== Brief A ==
Answer these questions from the post on meditation and organizational transformation:
(i) Who gave the webinar the author joined?
(ii) Which principle does the author say agile practices always emphasize?
(iii) What four components of well-being did Dr. Davidson outline?
== Brief B ==
Print the stretch of the post on meditation and organizational transformation from "Linking that to" through "sense of participation.", word for word.

Today I joined a webinar by Mingyur Rinpoche and Dr. Richard Davidson on Meditation and the Science of Human Flourishing. Aside from many mindfulness elements that will benefit my personal practice, the insights also sparked some connections for the work in organizational transformation.

In the role of enterprise agile coach supporting colleagues on their agile transformation journey, I’ve observed some phenomena that one could possibly use insights from various disciplines to guide decision making. The role I have is more a systemic organizational coach rather than a typical agile coach in software development, that’s why there are multi-disciplinary and multi-dimensional topics I’d consider.

One topic is about certainty, transparency and our human response to pain caused by fear. During this webinar, Dr. Davidson shared this finding of pain response of long-term meditators vs. control groups. I’ve noted this experiment in my previous blog here. In short, people respond to uncertainty, potential threat (perhaps caused by rumors or guesses) as if they were experiencing that situation, long before it actually happens. Their pain response activates as soon as they sense a first signal. The long-term meditators responded very differently (see the following graph)

Linking that to a transformation context, especially when we’re experiencing a VUCA world, there are a lot of uncertainties in a complex situation. And when the organization is large in size, there can be a lot of small pockets of vacuum. This is where this neuroscience finding could give some insights. If we know that people are already suffering as if they are experiencing the actual pain. Perhaps the best way is to go back to the very principles that agile practices always emphasize, transparency. Giving the sense of openness, showing what we know, what we don’t know. By having that transparency, and possibly invite input we can create a ground level trust in the organization and create a sense of participation.

Of course for many leaders this is not an easy step because this means leaders will need courageous and authentic interactions, show vulnerability and accept that failure is a must along the journey. To navigate in a complex world, the fundamental trust in the “grassroots wisdom” of self-organized teams is perhaps the biggest milestone. And the reframe of leadership in a complex environment is another milestone.

If leaders of the transformation effort don’t have sufficient awareness of such complexity, then there could be disturbances. Simply put, if the leadership team doesn’t have deep transparency and aligned signals generated by deep commitment, then when there are many layers of information chain, there will be a lot of signals lost in translation. The people in a complex system will generate their version of “clouds of meaning”, because an organization is a living system. These clouds of meaning will be roaming around creating more “clouds of meaning”.

So what do we do then?

In a transformation effort, there are many things that can generate a lot of positive impact. Things like a strong transformation taskforce with a deep sense of trust, foster a culture of collaboration; frequent communication; gaining commitment from the leadership team even if there is disagreement, having aligned signals from leadership- so to say “walk the talk” . Of course go where the energy is, generate the shared purpose with those who already have energy… very importantly think systemically, I find myself often saying the word “common sense”. If we put ourselves in the shoes of people in the organization what do we want to see?

Besides all that, I also appreciate the sparks of insights from Dr. Davidson’s neuroscience research findings. In this webinar he outlined four components of well-being that people can be trained in: awareness, connection, insight, and purpose. Studies have shown that interventions to boost these components are linked with potentially health-promoting changes inside the brain. In my view these four pillars can also be used in organizational transformation efforts.

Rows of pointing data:
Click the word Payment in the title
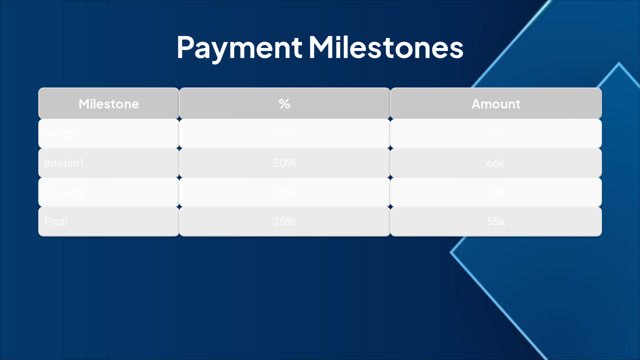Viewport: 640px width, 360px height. [x=239, y=48]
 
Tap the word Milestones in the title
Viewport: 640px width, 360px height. [x=386, y=48]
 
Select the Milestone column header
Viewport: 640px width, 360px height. [x=108, y=104]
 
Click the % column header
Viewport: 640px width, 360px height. [x=284, y=104]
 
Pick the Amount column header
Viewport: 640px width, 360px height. [x=496, y=104]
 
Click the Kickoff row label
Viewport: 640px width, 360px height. [x=62, y=134]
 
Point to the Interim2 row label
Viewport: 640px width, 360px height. [x=65, y=192]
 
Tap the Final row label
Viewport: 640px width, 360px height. [x=56, y=222]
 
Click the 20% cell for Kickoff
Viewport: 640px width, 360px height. [x=284, y=134]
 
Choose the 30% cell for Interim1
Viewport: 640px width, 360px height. [x=284, y=163]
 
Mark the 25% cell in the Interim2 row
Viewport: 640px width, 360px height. [x=284, y=192]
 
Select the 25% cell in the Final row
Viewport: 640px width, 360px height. [x=284, y=222]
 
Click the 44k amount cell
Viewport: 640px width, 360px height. [x=496, y=134]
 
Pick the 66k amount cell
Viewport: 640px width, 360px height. [x=496, y=163]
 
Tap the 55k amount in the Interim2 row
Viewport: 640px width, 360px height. [x=496, y=192]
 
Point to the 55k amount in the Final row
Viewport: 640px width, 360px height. [x=496, y=222]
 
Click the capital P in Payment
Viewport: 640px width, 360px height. [x=186, y=48]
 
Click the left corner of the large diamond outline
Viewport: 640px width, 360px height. [x=451, y=252]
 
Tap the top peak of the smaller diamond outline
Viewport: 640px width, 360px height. [x=619, y=64]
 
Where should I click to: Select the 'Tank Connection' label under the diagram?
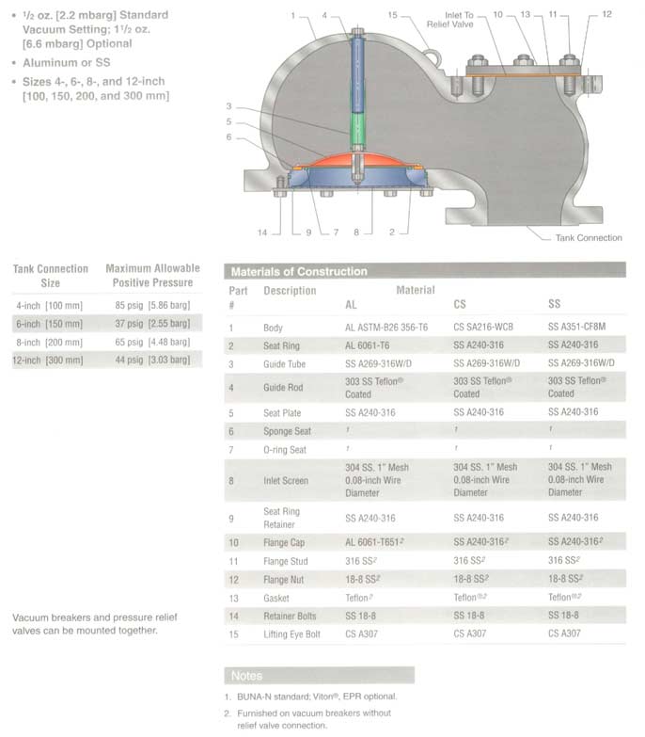click(x=589, y=238)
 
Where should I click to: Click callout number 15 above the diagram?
click(x=392, y=15)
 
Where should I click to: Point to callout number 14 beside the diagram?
click(x=263, y=232)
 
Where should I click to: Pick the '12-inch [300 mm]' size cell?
click(x=49, y=360)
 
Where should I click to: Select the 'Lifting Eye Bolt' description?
click(x=291, y=634)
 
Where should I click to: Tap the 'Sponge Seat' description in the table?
click(x=288, y=431)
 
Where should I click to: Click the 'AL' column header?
click(x=352, y=305)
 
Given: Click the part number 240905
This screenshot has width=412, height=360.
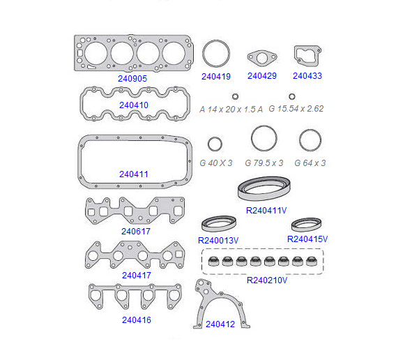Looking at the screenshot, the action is tap(132, 79).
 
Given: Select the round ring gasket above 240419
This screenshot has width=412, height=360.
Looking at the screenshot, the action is tap(216, 41).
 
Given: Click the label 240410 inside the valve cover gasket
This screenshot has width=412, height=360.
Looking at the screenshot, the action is tap(134, 105).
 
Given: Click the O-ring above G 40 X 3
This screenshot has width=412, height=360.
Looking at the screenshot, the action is tap(215, 137).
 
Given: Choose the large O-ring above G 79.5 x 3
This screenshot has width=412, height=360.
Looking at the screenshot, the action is tap(264, 126).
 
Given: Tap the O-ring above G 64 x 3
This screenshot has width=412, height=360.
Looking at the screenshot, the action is tap(310, 130).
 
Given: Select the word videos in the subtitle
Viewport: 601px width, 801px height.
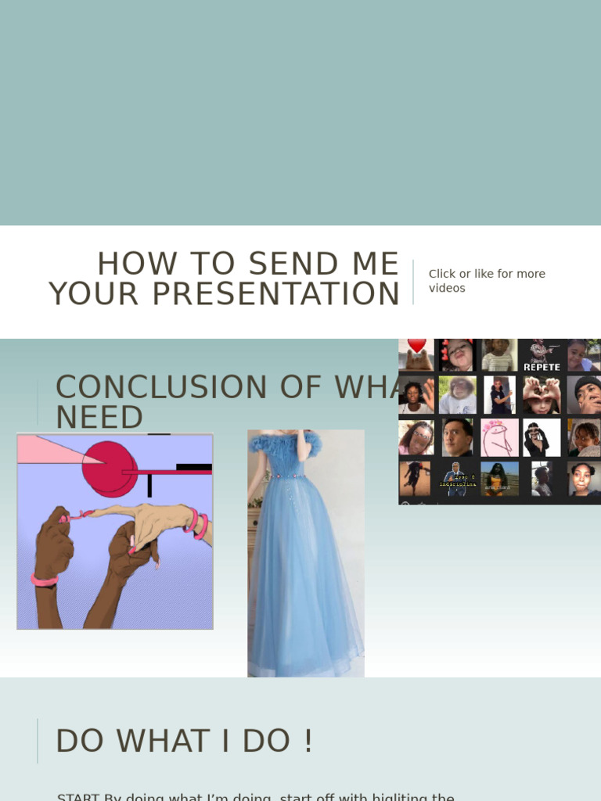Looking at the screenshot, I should (447, 288).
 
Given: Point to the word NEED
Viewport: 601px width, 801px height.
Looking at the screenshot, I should (99, 418).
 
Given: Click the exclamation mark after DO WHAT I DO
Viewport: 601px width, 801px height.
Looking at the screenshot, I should (309, 741).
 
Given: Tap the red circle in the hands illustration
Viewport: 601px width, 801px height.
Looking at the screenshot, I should (108, 468).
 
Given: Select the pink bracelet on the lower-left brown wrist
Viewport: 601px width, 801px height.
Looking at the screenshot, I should (45, 580).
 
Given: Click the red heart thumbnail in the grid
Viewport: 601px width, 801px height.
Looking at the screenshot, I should (416, 354).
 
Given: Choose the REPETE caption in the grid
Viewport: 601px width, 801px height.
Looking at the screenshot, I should (542, 366).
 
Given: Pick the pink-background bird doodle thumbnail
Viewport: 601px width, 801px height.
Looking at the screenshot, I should (499, 437).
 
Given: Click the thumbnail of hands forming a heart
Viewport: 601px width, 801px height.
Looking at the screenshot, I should (542, 395).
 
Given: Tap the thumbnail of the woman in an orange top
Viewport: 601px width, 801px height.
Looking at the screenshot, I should (499, 479).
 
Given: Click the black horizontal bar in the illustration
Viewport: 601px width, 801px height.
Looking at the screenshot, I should (193, 468).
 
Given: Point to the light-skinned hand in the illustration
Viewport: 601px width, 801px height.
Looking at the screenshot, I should (157, 519).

== Final answer A ==
(i) Mingyur Rinpoche and Dr. Richard Davidson
(ii) Transparency
(iii) Awareness, connection, insight, and purpose

== Final answer B ==
Linking that to a transformation context, especially when we’re experiencing a VUCA world, there are a lot of uncertainties in a complex situation. And when the organization is large in size, there can be a lot of small pockets of vacuum. This is where this neuroscience finding could give some insights. If we know that people are already suffering as if they are experiencing the actual pain. Perhaps the best way is to go back to the very principles that agile practices always emphasize, transparency. Giving the sense of openness, showing what we know, what we don’t know. By having that transparency, and possibly invite input we can create a ground level trust in the organization and create a sense of participation.